Ein weiterer Baustein sind sieben neue Automobilpartnerschaften mit Qualcomm, DENSO, Hyundai Mobis, Astemo, Visteon, HARMAN und JOYNEXT. Die Abkommen betreffen Speicherlieferungen für Infotainment-Systeme, Fahrerassistenz und vernetzte Fahrzeugelektronik und sollen gemeinsame Technologie-Roadmaps ermöglichen. Der Automobilbereich trägt bislang rund elf Prozent zum Konzernumsatz bei, während Cloud- und Rechenzentrumsgeschäft den mit Abstand größten Anteil stellen.
Analysten bleiben trotz Kursrutsch überwiegend optimistisch
Die Analystengemeinde reagierte auf den Ausverkauf bislang kaum mit Herabstufungen. KeyBanc bestätigte ein Kursziel von 1.750 US-Dollar bei Overweight, Cantor Fitzgerald sieht 2.000 US-Dollar, ebenfalls Overweight. UBS nannte 1.625 US-Dollar, Stifel 1.500 US-Dollar und Mizuho 1.375 US-Dollar als Kursziel. Erste Group Bank vergab ein Kaufrating und schätzt den Gewinn je Aktie für das laufende Geschäftsjahr auf 72,17 US-Dollar, für das kommende Jahr auf 153,94 US-Dollar. Der durchschnittliche Analystenkonsens liegt bei einem Kursziel von 1.268,93 US-Dollar, bei insgesamt 24 Kauf- und 2 Halten-Einstufungen ohne eine einzige Verkaufsempfehlung.

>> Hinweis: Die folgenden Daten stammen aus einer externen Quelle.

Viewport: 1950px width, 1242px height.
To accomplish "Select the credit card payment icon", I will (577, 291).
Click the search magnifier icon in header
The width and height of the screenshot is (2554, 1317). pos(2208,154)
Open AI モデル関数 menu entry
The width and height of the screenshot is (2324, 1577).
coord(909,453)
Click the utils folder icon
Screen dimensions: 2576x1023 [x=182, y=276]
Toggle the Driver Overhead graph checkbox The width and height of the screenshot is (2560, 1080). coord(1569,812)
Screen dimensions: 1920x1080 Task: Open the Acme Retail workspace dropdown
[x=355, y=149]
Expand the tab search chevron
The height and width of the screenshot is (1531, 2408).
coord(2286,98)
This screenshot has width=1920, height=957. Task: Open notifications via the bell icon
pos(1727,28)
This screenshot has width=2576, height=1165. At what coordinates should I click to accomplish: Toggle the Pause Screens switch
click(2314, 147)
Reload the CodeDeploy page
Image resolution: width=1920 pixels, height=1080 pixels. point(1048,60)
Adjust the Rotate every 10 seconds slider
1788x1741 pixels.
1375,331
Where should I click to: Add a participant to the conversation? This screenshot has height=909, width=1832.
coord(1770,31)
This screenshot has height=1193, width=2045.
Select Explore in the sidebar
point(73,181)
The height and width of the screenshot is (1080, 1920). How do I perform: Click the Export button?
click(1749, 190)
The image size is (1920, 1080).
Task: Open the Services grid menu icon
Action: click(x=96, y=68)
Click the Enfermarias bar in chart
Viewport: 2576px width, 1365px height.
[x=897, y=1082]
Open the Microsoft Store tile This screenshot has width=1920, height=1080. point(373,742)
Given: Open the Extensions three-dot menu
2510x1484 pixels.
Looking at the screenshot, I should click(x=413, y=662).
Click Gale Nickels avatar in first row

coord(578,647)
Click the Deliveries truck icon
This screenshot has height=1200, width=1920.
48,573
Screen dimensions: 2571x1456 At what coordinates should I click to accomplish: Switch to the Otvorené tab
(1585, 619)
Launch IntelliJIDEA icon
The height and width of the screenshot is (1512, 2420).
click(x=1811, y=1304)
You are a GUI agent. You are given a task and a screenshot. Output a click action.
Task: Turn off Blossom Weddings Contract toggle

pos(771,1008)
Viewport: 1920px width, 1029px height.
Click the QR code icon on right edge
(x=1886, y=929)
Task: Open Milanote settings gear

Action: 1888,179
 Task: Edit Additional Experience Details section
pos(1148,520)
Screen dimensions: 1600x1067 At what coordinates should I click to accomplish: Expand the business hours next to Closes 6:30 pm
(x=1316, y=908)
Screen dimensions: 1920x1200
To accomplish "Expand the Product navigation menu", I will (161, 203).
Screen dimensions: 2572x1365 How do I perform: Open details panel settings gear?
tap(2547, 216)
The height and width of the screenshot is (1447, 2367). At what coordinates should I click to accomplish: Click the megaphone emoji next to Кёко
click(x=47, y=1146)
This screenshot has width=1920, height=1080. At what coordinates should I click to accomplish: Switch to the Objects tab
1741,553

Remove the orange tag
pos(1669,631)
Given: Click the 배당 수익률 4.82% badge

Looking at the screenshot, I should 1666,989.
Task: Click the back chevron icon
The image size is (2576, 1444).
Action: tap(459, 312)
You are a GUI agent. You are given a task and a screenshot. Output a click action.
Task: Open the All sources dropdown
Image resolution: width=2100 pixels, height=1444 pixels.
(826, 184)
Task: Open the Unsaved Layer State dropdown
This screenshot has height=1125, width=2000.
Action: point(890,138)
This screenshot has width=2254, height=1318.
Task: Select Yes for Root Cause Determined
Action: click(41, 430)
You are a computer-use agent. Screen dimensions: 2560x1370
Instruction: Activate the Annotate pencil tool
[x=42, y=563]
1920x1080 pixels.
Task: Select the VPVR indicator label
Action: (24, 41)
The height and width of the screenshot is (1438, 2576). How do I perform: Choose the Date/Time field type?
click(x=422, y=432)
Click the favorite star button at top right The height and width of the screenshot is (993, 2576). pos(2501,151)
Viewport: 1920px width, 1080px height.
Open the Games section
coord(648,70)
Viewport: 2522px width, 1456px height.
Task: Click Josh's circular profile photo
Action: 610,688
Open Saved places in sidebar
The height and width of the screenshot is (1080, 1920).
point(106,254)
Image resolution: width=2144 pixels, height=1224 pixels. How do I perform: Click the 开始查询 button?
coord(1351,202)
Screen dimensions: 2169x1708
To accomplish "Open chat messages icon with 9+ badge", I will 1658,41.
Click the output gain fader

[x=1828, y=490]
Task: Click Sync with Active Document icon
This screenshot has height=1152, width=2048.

Zentraler Wachstumstreiber bleibt das Geschäft mit High-Bandwidth-Memory. Micron hat nach eigenen Angaben seine HBM4-Kapazitäten bereits bis 2026 vollständig verkauft und produziert den Speicher inzwischen im großen Maßstab, mit Qualifizierungsmustern für mehrere Kunden. Das Unternehmen strebt einen Marktanteil von rund 22 Prozent im HBM-Segment an. Ein wichtiger Wendepunkt für die Bewertung dürfte laut Marktbeobachtern der Gewinn eines großen Kunden außerhalb des bisherigen Nvidia-Ökosystems sein, da kundenspezifische KI-Beschleuniger zunehmend als eigenständige Nachfragequelle für HBM-Speicher gelten.